Every line of the data below should be printed exactly. Nothing may be dropped.

ENTRIES SHOWN -
*****

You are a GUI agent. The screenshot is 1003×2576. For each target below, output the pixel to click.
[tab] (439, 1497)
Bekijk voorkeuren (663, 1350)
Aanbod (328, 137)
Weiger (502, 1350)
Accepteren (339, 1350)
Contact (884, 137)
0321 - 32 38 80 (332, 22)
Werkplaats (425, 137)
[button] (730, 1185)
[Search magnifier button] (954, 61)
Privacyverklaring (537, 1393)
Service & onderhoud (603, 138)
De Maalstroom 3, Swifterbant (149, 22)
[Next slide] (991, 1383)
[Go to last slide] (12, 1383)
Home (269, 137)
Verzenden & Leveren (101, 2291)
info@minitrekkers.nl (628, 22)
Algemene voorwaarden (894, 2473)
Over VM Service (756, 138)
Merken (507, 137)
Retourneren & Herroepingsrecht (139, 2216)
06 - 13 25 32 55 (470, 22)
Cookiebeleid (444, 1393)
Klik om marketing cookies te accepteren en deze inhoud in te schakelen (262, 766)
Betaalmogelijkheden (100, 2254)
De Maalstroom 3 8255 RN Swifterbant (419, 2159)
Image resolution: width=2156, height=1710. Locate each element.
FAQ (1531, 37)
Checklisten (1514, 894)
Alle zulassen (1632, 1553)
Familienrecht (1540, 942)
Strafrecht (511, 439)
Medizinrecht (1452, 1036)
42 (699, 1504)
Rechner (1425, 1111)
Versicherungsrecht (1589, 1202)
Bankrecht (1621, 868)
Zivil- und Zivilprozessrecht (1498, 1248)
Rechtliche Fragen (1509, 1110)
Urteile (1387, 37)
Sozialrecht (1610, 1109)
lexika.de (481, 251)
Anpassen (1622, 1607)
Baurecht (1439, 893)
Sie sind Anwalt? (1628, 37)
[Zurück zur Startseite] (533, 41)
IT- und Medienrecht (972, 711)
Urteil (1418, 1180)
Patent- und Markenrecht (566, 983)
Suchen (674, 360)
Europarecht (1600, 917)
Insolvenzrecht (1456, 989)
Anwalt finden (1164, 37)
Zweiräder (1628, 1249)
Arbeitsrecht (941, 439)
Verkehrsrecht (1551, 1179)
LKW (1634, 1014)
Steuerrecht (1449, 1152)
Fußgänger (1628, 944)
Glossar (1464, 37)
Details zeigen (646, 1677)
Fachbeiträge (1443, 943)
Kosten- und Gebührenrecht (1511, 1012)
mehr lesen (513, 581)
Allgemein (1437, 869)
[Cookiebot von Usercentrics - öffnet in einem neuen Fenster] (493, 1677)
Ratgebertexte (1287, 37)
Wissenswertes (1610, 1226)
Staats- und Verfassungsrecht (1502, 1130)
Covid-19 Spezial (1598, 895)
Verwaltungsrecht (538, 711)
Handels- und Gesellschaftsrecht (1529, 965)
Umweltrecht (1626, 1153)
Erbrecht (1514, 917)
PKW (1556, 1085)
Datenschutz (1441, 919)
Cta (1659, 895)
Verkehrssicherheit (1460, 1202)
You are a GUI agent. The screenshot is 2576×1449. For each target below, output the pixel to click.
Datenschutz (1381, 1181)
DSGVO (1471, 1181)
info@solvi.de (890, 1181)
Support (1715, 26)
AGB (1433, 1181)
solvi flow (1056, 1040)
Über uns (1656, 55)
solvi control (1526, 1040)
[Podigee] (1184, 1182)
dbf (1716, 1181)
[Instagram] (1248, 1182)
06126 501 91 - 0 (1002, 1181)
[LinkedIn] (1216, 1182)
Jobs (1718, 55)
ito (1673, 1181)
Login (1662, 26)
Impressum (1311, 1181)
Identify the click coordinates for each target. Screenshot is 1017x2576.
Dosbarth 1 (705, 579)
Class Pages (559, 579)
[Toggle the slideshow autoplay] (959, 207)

*****

RESPONSE AREA -
You are a GUI agent. The screenshot is 1003×2576. For each target below, output the pixel to click.
[tab] (439, 1497)
Bekijk voorkeuren (663, 1350)
Aanbod (328, 137)
Weiger (502, 1350)
Accepteren (339, 1350)
Contact (884, 137)
0321 - 32 38 80 (332, 22)
Werkplaats (425, 137)
[button] (730, 1185)
[Search magnifier button] (954, 61)
Privacyverklaring (537, 1393)
Service & onderhoud (603, 138)
De Maalstroom 3, Swifterbant (149, 22)
[Next slide] (991, 1383)
[Go to last slide] (12, 1383)
Home (269, 137)
Verzenden & Leveren (101, 2291)
info@minitrekkers.nl (628, 22)
Algemene voorwaarden (894, 2473)
Over VM Service (756, 138)
Merken (507, 137)
Retourneren & Herroepingsrecht (139, 2216)
06 - 13 25 32 55 (470, 22)
Cookiebeleid (444, 1393)
Klik om marketing cookies te accepteren en deze inhoud in te schakelen (262, 766)
Betaalmogelijkheden (100, 2254)
De Maalstroom 3 8255 RN Swifterbant (419, 2159)
Image resolution: width=2156, height=1710. Locate each element.
FAQ (1531, 37)
Checklisten (1514, 894)
Alle zulassen (1632, 1553)
Familienrecht (1540, 942)
Strafrecht (511, 439)
Medizinrecht (1452, 1036)
42 (699, 1504)
Rechner (1425, 1111)
Versicherungsrecht (1589, 1202)
Bankrecht (1621, 868)
Zivil- und Zivilprozessrecht (1498, 1248)
Rechtliche Fragen (1509, 1110)
Urteile (1387, 37)
Sozialrecht (1610, 1109)
lexika.de (481, 251)
Anpassen (1622, 1607)
Baurecht (1439, 893)
Sie sind Anwalt? (1628, 37)
[Zurück zur Startseite] (533, 41)
IT- und Medienrecht (972, 711)
Urteil (1418, 1180)
Patent- und Markenrecht (566, 983)
Suchen (674, 360)
Europarecht (1600, 917)
Insolvenzrecht (1456, 989)
Anwalt finden (1164, 37)
Zweiräder (1628, 1249)
Arbeitsrecht (941, 439)
Verkehrsrecht (1551, 1179)
LKW (1634, 1014)
Steuerrecht (1449, 1152)
Fußgänger (1628, 944)
Glossar (1464, 37)
Details zeigen (646, 1677)
Fachbeiträge (1443, 943)
Kosten- und Gebührenrecht (1511, 1012)
mehr lesen (513, 581)
Allgemein (1437, 869)
[Cookiebot von Usercentrics - öffnet in einem neuen Fenster] (493, 1677)
Ratgebertexte (1287, 37)
Wissenswertes (1610, 1226)
Staats- und Verfassungsrecht (1502, 1130)
Covid-19 Spezial (1598, 895)
Verwaltungsrecht (538, 711)
Handels- und Gesellschaftsrecht (1529, 965)
Umweltrecht (1626, 1153)
Erbrecht (1514, 917)
PKW (1556, 1085)
Datenschutz (1441, 919)
Cta (1659, 895)
Verkehrssicherheit (1460, 1202)
You are a GUI agent. The screenshot is 2576×1449. For each target below, output the pixel to click.
Datenschutz (1381, 1181)
DSGVO (1471, 1181)
info@solvi.de (890, 1181)
Support (1715, 26)
AGB (1433, 1181)
solvi flow (1056, 1040)
Über uns (1656, 55)
solvi control (1526, 1040)
[Podigee] (1184, 1182)
dbf (1716, 1181)
[Instagram] (1248, 1182)
06126 501 91 - 0 (1002, 1181)
[LinkedIn] (1216, 1182)
Jobs (1718, 55)
ito (1673, 1181)
Login (1662, 26)
Impressum (1311, 1181)
Identify the click coordinates for each target. Screenshot is 1017x2576.
Dosbarth 1 (705, 579)
Class Pages (559, 579)
[Toggle the slideshow autoplay] (959, 207)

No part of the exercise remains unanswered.